### Brief:
Please write out the data below once more, exactly as it stands.

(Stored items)
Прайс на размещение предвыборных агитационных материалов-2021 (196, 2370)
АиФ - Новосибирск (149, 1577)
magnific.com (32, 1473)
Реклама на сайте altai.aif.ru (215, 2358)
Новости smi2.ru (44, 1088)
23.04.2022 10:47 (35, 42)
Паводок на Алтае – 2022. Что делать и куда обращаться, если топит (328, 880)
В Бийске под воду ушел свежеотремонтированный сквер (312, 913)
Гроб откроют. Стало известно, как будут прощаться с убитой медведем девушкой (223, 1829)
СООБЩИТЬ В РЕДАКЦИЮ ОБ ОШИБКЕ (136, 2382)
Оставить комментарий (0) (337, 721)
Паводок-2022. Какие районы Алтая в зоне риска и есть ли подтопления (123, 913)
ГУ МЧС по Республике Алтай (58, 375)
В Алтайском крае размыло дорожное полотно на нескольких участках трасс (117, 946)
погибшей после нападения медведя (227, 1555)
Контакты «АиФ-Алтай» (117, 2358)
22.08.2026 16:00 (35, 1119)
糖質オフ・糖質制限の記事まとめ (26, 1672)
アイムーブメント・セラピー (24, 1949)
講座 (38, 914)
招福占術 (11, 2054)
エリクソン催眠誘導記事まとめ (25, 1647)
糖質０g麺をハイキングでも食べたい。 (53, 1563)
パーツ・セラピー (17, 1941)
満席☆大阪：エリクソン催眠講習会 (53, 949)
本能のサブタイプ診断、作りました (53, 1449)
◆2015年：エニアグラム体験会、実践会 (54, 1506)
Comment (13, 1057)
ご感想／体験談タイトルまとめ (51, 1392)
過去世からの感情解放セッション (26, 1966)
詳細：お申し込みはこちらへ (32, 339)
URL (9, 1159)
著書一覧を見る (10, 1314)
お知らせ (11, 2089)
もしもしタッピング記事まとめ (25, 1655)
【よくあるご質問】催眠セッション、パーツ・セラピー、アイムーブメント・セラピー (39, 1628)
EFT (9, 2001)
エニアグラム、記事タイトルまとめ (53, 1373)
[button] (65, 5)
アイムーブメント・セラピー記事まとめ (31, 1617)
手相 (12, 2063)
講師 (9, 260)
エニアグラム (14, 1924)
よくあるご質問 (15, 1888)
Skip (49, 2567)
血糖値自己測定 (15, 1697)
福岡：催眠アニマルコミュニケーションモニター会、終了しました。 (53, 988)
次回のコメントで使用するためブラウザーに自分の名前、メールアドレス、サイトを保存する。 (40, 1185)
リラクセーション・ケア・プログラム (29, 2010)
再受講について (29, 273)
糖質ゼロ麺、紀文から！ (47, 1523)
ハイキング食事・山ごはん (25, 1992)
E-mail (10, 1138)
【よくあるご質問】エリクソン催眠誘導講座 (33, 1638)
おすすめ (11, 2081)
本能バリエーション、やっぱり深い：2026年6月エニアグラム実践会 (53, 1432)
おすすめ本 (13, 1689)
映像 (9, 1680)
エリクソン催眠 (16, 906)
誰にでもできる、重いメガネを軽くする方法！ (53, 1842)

### Response area:
Прайс на размещение предвыборных агитационных материалов-2021 (196, 2370)
АиФ - Новосибирск (149, 1577)
magnific.com (32, 1473)
Реклама на сайте altai.aif.ru (215, 2358)
Новости smi2.ru (44, 1088)
23.04.2022 10:47 (35, 42)
Паводок на Алтае – 2022. Что делать и куда обращаться, если топит (328, 880)
В Бийске под воду ушел свежеотремонтированный сквер (312, 913)
Гроб откроют. Стало известно, как будут прощаться с убитой медведем девушкой (223, 1829)
СООБЩИТЬ В РЕДАКЦИЮ ОБ ОШИБКЕ (136, 2382)
Оставить комментарий (0) (337, 721)
Паводок-2022. Какие районы Алтая в зоне риска и есть ли подтопления (123, 913)
ГУ МЧС по Республике Алтай (58, 375)
В Алтайском крае размыло дорожное полотно на нескольких участках трасс (117, 946)
погибшей после нападения медведя (227, 1555)
Контакты «АиФ-Алтай» (117, 2358)
22.08.2026 16:00 (35, 1119)
糖質オフ・糖質制限の記事まとめ (26, 1672)
アイムーブメント・セラピー (24, 1949)
講座 (38, 914)
招福占術 (11, 2054)
エリクソン催眠誘導記事まとめ (25, 1647)
糖質０g麺をハイキングでも食べたい。 (53, 1563)
パーツ・セラピー (17, 1941)
満席☆大阪：エリクソン催眠講習会 (53, 949)
本能のサブタイプ診断、作りました (53, 1449)
◆2015年：エニアグラム体験会、実践会 (54, 1506)
Comment (13, 1057)
ご感想／体験談タイトルまとめ (51, 1392)
過去世からの感情解放セッション (26, 1966)
詳細：お申し込みはこちらへ (32, 339)
URL (9, 1159)
著書一覧を見る (10, 1314)
お知らせ (11, 2089)
もしもしタッピング記事まとめ (25, 1655)
【よくあるご質問】催眠セッション、パーツ・セラピー、アイムーブメント・セラピー (39, 1628)
EFT (9, 2001)
エニアグラム、記事タイトルまとめ (53, 1373)
[button] (65, 5)
アイムーブメント・セラピー記事まとめ (31, 1617)
手相 (12, 2063)
講師 (9, 260)
エニアグラム (14, 1924)
よくあるご質問 (15, 1888)
Skip (49, 2567)
血糖値自己測定 (15, 1697)
福岡：催眠アニマルコミュニケーションモニター会、終了しました。 (53, 988)
次回のコメントで使用するためブラウザーに自分の名前、メールアドレス、サイトを保存する。 (40, 1185)
リラクセーション・ケア・プログラム (29, 2010)
再受講について (29, 273)
糖質ゼロ麺、紀文から！ (47, 1523)
ハイキング食事・山ごはん (25, 1992)
E-mail (10, 1138)
【よくあるご質問】エリクソン催眠誘導講座 (33, 1638)
おすすめ (11, 2081)
本能バリエーション、やっぱり深い：2026年6月エニアグラム実践会 (53, 1432)
おすすめ本 (13, 1689)
映像 (9, 1680)
エリクソン催眠 (16, 906)
誰にでもできる、重いメガネを軽くする方法！ (53, 1842)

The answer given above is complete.